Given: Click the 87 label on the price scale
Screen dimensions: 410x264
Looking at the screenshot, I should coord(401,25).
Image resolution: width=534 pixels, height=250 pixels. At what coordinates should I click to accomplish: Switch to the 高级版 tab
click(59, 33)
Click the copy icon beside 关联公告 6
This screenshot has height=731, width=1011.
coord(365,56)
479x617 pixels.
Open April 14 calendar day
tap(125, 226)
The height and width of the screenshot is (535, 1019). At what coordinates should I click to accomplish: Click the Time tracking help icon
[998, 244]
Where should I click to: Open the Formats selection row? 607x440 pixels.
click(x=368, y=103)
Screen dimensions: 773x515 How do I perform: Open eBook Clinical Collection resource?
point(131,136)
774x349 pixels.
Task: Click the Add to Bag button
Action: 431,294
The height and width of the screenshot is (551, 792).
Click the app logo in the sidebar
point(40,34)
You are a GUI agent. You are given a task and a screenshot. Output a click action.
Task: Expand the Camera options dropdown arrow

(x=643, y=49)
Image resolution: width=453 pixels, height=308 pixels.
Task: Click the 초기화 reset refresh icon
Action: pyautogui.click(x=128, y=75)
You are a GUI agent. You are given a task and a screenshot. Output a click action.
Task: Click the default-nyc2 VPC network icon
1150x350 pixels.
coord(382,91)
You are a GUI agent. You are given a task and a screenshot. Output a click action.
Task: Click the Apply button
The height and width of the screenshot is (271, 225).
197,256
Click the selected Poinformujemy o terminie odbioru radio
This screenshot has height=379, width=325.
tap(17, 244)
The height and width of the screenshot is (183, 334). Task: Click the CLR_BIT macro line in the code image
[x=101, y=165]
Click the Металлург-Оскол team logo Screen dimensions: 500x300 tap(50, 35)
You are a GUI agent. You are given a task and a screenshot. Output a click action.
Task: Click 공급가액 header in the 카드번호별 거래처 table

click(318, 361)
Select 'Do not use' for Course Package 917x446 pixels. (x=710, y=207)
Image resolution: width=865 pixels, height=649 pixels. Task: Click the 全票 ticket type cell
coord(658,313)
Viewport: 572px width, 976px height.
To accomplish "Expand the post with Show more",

################

*TASK REQUIREMENTS*
Write out all of the data above verbatim, keeping every line in its original order and form.

*SOLVED PROBLEM*
Given: Click the 87 label on the price scale
Screen dimensions: 410x264
Looking at the screenshot, I should coord(401,25).
Image resolution: width=534 pixels, height=250 pixels. At what coordinates should I click to accomplish: Switch to the 高级版 tab
click(59, 33)
Click the copy icon beside 关联公告 6
This screenshot has height=731, width=1011.
coord(365,56)
479x617 pixels.
Open April 14 calendar day
tap(125, 226)
The height and width of the screenshot is (535, 1019). At what coordinates should I click to accomplish: Click the Time tracking help icon
[998, 244]
Where should I click to: Open the Formats selection row? 607x440 pixels.
click(x=368, y=103)
Screen dimensions: 773x515 How do I perform: Open eBook Clinical Collection resource?
point(131,136)
774x349 pixels.
Task: Click the Add to Bag button
Action: 431,294
The height and width of the screenshot is (551, 792).
Click the app logo in the sidebar
point(40,34)
You are a GUI agent. You are given a task and a screenshot. Output a click action.
Task: Expand the Camera options dropdown arrow

(x=643, y=49)
Image resolution: width=453 pixels, height=308 pixels.
Task: Click the 초기화 reset refresh icon
Action: pyautogui.click(x=128, y=75)
You are a GUI agent. You are given a task and a screenshot. Output a click action.
Task: Click the default-nyc2 VPC network icon
1150x350 pixels.
coord(382,91)
You are a GUI agent. You are given a task and a screenshot. Output a click action.
Task: Click the Apply button
The height and width of the screenshot is (271, 225).
197,256
Click the selected Poinformujemy o terminie odbioru radio
This screenshot has height=379, width=325.
tap(17, 244)
The height and width of the screenshot is (183, 334). Task: Click the CLR_BIT macro line in the code image
[x=101, y=165]
Click the Металлург-Оскол team logo Screen dimensions: 500x300 tap(50, 35)
You are a GUI agent. You are given a task and a screenshot. Output a click action.
Task: Click 공급가액 header in the 카드번호별 거래처 table

click(318, 361)
Select 'Do not use' for Course Package 917x446 pixels. (x=710, y=207)
Image resolution: width=865 pixels, height=649 pixels. Task: Click the 全票 ticket type cell
coord(658,313)
Viewport: 572px width, 976px height.
To accomplish "Expand the post with Show more",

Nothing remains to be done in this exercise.